In December 2012, Labardini was selected to be the lead SBS representative under terms of the collaboration article (Article 48) in the Red Book NATCA-Federal Aviation Administration collective bargaining agreement. It’s now covered under Article 114 of the Slate Book. He said he has been fortunate to lead a very talented and dedicated team: Chris Aymond (New Orleans Moisant ATCT, MSY), Craig Bielek (Boston TRACON, A90), Dan Hamilton (San Francisco ATCT, SFO), Andrew Stachowiak (Houston TRACON, I90), and Tom Zarick (Denver Center, ZDV).
The SBS Article 114 workgroup is a collaborative forum that coordinates to resolve issues related to delivery, installation, and achievement of operations of all SBS program capabilities. ADS-B is a technology that Labardini and the workgroup focused on throughout his tenure. Its greater accuracy and faster update rate improves aircraft tracking and makes the work of NATCA members less stressful. Thanks to the work of Labardini and the other members of the workgroup, the network of radio stations installed outside of radar coverage means surveillance is now available in new areas and lower than radar coverage in many areas.
The National Surveillance and Broadcast Services Article 114 Workgroup
In 2014, Eric was designated as the NATCA lead representative to the Equip 2020 workgroup, where he highlighted ATC operational issues related to ADS-B and helped to bring focus to ADS-B call-sign mismatch issues.
Labardini was also designated as the co-lead of the Surveillance Alternatives Analysis Team.

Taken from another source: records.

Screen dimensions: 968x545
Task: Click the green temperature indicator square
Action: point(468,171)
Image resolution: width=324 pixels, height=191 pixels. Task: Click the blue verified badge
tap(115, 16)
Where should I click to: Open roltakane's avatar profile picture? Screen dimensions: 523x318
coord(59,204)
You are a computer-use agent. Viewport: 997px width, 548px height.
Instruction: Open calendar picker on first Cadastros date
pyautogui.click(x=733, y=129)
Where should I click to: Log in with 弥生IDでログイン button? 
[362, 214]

He facilitated an investigation into fusion issues at Southern California TRACON (SCT) and identified multiple changes needed including raising a radar, Standard Terminal Automation Replacement System (STARS) tracker enhancements, and the addition of Wide Area Multilateration (WAM) surveillance. Since then, Labardini and his team have been responsible for fusion deployment in STARS and Micro En Route Automated Radar Tracking System (MEARTS), as well as some development work with ERAM Fusion. “We are nearly complete with the STARS rollout, with 135 of 155 facilities completed,” he said.
Eric will step down at the end of March as he moves towards retirement, but not without leaving a lasting legacy. “If you have the opportunity to step into a national role, stay grounded,” he said. “Always remember the lessons you learned in the field, and apply that knowledge to ensure that the changes you are introducing will be useful, positive changes.”

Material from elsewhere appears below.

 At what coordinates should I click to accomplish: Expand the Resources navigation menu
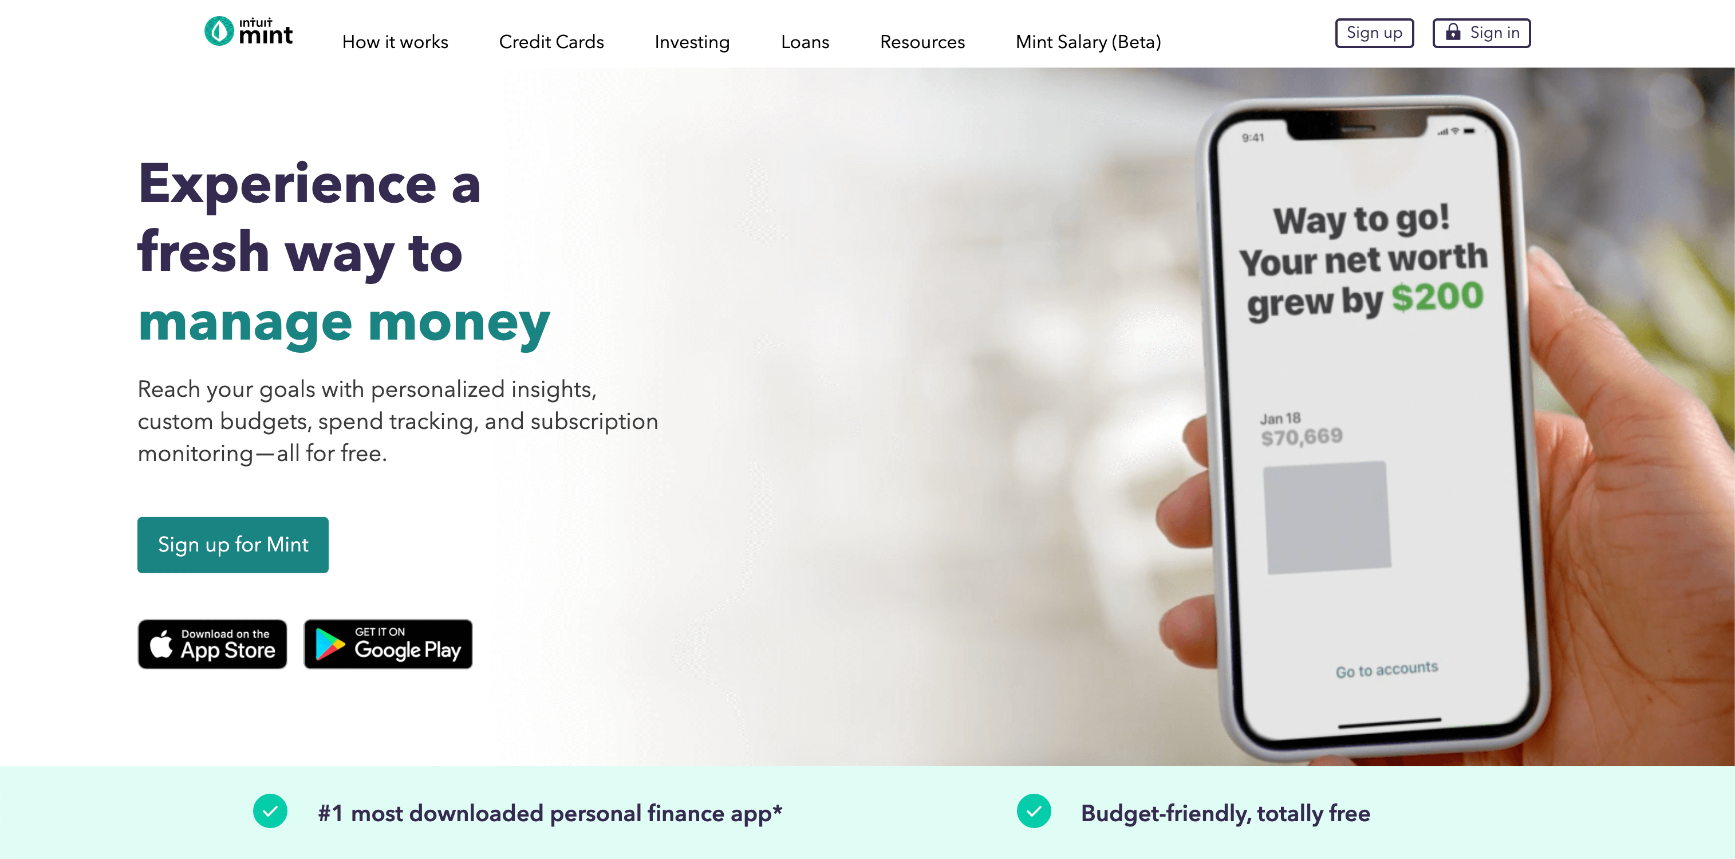coord(923,41)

“Eric Labardini has been a steady and consistent NATCA representative for many years, and his knowledge and insight on many subjects will truly be missed,” said NATCA Director of Safety and Technology Jim Ullmann. “He is not only a passionate and dedicated NATCA rep, he is also a dedicated family man. His work through the years has not only positively impacted our workforce, but he has provided many younger NATCA reps with words of advice that can only be obtained through years of being intimately involved. Congratulations on your well earned retirement Brother!”
“All in all, the SBS program has been full of challenges and required vision to see beyond the status quo,” said Eric. “Too often we heard something couldn’t be done. But it takes belief and full understanding of the technology to envision what really can be done in the future. Being a part of these efforts and leaving your fingerprints for future generations has been very rewarding.”
He added that teaming up with talented and dedicated coworkers and fellow NATCA representatives to overcome obstacles and accomplish goals has been very rewarding, and is something he will miss the most.